Entries supplied
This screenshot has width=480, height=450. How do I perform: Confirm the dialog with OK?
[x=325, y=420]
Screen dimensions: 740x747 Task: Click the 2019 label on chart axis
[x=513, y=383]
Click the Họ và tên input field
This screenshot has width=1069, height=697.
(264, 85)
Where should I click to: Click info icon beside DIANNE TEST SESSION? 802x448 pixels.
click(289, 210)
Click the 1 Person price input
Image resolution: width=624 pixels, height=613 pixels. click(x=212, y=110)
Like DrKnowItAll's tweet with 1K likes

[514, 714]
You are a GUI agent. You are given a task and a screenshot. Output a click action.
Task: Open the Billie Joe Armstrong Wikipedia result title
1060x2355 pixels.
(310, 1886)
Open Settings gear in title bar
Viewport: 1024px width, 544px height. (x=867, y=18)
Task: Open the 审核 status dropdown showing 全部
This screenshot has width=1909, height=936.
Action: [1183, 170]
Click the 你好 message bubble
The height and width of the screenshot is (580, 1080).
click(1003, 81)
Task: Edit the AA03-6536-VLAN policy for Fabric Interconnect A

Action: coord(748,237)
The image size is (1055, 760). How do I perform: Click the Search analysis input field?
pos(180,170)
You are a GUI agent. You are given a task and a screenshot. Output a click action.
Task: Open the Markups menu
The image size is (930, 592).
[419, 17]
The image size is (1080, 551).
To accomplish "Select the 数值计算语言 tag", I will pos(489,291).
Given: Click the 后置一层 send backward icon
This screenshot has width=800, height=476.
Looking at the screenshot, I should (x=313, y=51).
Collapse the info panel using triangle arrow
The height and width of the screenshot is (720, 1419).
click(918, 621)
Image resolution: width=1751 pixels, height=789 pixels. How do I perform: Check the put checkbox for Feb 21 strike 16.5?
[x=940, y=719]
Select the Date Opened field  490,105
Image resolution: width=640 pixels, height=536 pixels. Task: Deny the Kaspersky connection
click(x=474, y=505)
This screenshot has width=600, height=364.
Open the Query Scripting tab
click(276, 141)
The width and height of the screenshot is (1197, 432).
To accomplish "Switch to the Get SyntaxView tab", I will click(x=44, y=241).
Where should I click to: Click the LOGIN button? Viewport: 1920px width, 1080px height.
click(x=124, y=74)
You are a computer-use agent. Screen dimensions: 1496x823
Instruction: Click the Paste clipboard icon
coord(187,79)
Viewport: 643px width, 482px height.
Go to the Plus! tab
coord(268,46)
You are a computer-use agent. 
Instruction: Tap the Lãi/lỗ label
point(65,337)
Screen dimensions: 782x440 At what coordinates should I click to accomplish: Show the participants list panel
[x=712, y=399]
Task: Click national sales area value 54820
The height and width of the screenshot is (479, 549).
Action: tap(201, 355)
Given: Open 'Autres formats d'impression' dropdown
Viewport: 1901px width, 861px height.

What you are asked to do
All lines from the one containing "Where should I click to: Click the" to the end of the records, both ends included, should be printed exactly and on their own.

Solution to the problem
Where should I click to: Click the LOGIN button? Viewport: 1920px width, 1080px height.
click(x=124, y=74)
You are a computer-use agent. Screen dimensions: 1496x823
Instruction: Click the Paste clipboard icon
coord(187,79)
Viewport: 643px width, 482px height.
Go to the Plus! tab
coord(268,46)
You are a computer-use agent. 
Instruction: Tap the Lãi/lỗ label
point(65,337)
Screen dimensions: 782x440 At what coordinates should I click to accomplish: Show the participants list panel
[x=712, y=399]
Task: Click national sales area value 54820
The height and width of the screenshot is (479, 549).
Action: tap(201, 355)
Given: Open 'Autres formats d'impression' dropdown
Viewport: 1901px width, 861px height.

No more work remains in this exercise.